Rapid urbanization and climate change are increasing environmental stressors such as heat waves, air pollution, and noise in densely populated cities. These stressors disproportionately affect vulnerable communities and are closely linked to neurological and mental health challenges, including anxiety, cognitive strain, sleep disruption, and reduced resilience. However, most climate and health prediction models focus mainly on improving accuracy and often overlook fairness, which can unintentionally reinforce existing social inequalities embedded within urban systems and public infrastructure.

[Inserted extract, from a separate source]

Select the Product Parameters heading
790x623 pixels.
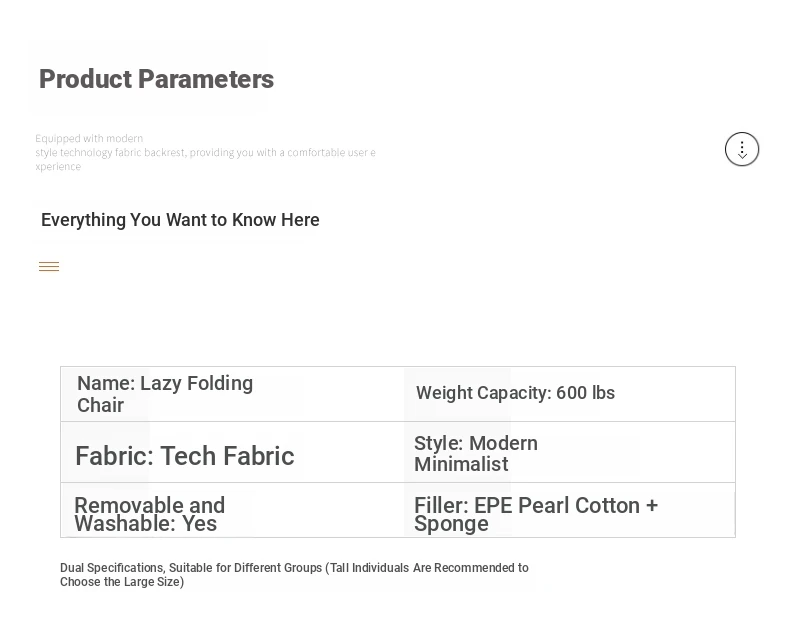click(x=157, y=79)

This study presents FairGNN Climate, a graph based framework designed to predict urban neural resilience under climate stress while incorporating fairness considerations directly into the learning process. The system represents urban populations as interconnected graphs that combine environmental exposure, socioeconomic conditions, health indicators, and demographic information. By modeling relationships between neighborhoods and shared climate exposure, the framework captures patterns of correlated vulnerability that traditional independent sample models often miss. Fairness measures, including demographic parity and equalized odds, are integrated during training to reduce disparities across different population groups.
The framework is developed as a complete decision support platform that enables resilience prediction, fairness evaluation, geospatial vulnerability analysis, and counterfactual policy simulation. Applied to real urban data from Indian cities, the results demonstrate that the model produces interpretable resilience estimates and highlights structural disparities that require continued monitoring, responsible governance, and sustained policy level attention.